* 読解用抜粋 *
····················

説明

杭打機

【課題】回転駆動装置の形式、リーダの形式や長さ、施工部材の変更などにも容易に対応することができる制御手段を備えた杭打機を提供する。
【解決手段】リーダ16に沿って昇降する回転駆動装置18によって施工部材を回転させながら地中に圧入する杭打機11において、リーダにおける回転駆動装置の昇降位置を検出する位置検出手段と、回転駆動装置の形式、リーダの形式及び長さ、施工部材の形式をあらかじめ設定する作業条件設定手段と、位置検出手段で検出した回転駆動装置の昇降位置、作業条件設定手段に設定された作業条件及び回転駆動装置に設けられた駆動源の形式に基づいて回転駆動装置から施工部材に与えるトルクの制限値を演算する制御手段とを備えている。

····················

* 抽出データ *
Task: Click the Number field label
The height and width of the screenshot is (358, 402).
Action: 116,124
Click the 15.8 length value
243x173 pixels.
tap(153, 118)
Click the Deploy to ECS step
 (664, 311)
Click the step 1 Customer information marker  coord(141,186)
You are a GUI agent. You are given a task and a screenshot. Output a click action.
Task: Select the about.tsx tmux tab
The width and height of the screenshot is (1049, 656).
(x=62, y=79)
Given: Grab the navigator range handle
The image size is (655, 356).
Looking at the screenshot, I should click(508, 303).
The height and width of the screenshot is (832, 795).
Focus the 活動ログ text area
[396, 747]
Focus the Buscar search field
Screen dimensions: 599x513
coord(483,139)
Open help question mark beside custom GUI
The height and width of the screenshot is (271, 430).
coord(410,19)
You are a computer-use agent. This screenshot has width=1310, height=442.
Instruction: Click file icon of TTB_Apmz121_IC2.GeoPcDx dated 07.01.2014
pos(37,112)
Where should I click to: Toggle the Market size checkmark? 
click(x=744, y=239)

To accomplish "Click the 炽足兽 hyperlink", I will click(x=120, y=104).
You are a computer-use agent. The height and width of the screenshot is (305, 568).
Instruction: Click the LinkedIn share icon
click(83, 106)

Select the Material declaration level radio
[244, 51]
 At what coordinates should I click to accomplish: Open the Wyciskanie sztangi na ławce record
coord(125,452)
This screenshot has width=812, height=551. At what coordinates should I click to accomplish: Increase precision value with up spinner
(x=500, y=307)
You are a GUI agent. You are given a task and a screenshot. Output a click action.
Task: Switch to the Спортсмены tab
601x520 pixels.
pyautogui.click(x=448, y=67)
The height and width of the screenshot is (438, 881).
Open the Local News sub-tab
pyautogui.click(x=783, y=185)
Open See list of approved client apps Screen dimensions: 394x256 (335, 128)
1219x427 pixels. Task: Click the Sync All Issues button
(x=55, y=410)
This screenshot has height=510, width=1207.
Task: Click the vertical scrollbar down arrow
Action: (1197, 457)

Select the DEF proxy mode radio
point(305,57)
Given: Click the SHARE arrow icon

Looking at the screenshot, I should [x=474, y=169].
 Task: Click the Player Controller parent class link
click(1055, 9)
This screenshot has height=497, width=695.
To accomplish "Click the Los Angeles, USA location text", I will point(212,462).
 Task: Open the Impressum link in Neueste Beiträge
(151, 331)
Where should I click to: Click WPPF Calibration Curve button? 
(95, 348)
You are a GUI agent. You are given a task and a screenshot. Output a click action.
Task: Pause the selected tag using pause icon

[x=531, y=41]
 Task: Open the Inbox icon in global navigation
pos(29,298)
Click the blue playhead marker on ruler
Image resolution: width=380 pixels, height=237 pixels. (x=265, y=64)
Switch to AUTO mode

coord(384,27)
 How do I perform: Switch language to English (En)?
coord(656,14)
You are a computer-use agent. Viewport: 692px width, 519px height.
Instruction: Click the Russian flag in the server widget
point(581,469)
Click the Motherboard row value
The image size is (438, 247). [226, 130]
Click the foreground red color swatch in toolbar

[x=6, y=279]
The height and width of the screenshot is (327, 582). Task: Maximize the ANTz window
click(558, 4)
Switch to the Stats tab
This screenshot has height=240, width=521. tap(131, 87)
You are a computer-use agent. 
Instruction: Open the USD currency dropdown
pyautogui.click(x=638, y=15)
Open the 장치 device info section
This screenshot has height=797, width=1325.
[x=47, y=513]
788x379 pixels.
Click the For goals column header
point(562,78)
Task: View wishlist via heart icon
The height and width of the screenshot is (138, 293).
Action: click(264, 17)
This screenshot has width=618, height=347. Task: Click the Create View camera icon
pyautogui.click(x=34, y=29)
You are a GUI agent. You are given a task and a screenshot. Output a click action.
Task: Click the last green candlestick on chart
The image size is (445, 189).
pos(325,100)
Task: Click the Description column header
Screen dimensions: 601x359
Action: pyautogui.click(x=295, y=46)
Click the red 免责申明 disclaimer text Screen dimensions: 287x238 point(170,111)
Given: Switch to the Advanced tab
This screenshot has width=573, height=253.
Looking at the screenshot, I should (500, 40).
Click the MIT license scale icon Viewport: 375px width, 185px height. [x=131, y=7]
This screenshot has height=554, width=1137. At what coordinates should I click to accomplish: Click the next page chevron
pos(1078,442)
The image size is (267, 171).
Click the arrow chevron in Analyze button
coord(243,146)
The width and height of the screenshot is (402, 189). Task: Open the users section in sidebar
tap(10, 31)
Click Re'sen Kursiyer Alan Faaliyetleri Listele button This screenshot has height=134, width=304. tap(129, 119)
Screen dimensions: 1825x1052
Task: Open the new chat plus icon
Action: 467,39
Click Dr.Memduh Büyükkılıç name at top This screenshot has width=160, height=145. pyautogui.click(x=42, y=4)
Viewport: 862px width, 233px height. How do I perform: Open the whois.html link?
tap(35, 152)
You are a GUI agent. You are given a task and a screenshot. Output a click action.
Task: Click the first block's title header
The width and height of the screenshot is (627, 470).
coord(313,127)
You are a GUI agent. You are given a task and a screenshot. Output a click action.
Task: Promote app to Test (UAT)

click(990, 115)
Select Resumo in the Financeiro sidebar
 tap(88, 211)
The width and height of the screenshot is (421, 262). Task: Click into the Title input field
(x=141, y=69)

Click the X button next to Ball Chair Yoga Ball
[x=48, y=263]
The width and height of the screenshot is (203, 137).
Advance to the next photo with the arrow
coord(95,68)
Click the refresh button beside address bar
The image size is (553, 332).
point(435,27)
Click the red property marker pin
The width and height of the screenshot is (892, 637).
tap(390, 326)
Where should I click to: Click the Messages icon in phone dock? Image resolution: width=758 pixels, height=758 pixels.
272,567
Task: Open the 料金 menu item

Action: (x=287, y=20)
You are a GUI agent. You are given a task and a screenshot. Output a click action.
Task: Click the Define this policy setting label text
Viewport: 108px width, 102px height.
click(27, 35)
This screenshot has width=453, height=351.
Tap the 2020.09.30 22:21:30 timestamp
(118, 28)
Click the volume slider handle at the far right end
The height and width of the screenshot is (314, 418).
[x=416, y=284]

····················

* 作業指示 *
抜粋の杭打機に関する記述から、次の問いに答えよ。
(a) 【課題】によれば、制御手段はどのような変更に容易に対応できるものとされているか。
(b) 位置検出手段は何を検出するか。
(c) 制御手段が演算するのは何の値か。

* 出力結果 *
(a) 回転駆動装置の形式、リーダの形式や長さ、施工部材の変更
(b) リーダにおける回転駆動装置の昇降位置
(c) 回転駆動装置から施工部材に与えるトルクの制限値